Going through the entries below, count each line that holds "agent" and give only the total.

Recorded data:

◇ ◇ ◇ ◇

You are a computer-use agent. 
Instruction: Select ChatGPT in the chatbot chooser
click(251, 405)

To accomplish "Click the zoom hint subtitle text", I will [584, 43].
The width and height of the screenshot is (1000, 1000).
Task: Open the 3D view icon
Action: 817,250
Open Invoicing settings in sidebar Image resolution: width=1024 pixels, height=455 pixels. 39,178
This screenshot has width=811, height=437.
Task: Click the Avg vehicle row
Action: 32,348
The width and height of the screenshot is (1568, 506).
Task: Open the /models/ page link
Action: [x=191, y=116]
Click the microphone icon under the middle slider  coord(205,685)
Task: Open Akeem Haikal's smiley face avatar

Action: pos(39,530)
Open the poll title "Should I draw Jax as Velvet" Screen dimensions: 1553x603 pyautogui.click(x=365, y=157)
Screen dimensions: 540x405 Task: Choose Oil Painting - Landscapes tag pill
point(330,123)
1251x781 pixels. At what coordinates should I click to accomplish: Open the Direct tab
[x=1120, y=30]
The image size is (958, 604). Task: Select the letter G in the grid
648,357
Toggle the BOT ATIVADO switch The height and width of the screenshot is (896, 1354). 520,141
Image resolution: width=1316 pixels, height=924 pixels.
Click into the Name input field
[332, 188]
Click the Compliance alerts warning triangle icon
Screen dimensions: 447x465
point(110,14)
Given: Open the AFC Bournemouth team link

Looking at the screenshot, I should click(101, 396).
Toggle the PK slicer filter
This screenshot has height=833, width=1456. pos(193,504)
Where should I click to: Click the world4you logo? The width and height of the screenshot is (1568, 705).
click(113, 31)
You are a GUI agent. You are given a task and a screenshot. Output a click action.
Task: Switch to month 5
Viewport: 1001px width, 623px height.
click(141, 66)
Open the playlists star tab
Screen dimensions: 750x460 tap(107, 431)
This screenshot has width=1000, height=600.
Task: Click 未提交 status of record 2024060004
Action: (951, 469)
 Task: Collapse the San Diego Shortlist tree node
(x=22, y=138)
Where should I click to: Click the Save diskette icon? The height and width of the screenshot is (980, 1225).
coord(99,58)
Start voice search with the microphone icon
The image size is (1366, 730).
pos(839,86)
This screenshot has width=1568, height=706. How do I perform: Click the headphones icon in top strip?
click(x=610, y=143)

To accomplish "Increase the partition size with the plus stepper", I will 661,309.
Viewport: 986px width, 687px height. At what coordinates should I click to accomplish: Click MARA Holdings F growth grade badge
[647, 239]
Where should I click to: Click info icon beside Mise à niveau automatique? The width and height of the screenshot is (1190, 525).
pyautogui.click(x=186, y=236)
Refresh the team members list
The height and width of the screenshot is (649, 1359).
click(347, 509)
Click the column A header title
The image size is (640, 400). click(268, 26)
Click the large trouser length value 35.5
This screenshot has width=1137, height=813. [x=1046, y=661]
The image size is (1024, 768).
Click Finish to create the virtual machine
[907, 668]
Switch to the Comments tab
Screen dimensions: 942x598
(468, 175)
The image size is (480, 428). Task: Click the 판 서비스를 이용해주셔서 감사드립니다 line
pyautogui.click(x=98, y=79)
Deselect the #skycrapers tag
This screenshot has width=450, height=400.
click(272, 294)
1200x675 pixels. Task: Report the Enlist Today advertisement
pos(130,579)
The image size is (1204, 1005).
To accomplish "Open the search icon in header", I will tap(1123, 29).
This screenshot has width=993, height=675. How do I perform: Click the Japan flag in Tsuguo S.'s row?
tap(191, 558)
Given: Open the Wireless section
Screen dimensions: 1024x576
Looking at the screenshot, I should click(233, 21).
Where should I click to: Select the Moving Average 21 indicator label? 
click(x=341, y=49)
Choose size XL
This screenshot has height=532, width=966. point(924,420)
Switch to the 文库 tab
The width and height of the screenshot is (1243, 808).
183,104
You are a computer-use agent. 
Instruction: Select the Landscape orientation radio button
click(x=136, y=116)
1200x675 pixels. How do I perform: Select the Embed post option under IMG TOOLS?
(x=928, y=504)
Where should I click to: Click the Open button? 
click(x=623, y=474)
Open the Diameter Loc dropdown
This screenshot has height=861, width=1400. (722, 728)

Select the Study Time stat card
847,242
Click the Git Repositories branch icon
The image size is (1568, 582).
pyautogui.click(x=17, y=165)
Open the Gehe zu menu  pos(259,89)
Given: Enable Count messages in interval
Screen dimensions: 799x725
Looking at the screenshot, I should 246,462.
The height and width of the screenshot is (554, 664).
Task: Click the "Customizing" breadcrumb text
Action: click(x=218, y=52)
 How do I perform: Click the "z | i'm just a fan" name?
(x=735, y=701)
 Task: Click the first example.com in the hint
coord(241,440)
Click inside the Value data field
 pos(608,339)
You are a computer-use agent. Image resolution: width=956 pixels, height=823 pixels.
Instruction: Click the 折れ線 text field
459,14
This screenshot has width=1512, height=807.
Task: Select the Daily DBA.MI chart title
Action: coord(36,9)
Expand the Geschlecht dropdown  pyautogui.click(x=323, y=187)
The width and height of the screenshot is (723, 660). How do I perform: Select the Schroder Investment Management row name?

◇ ◇ ◇ ◇

- Result for this exercise:
4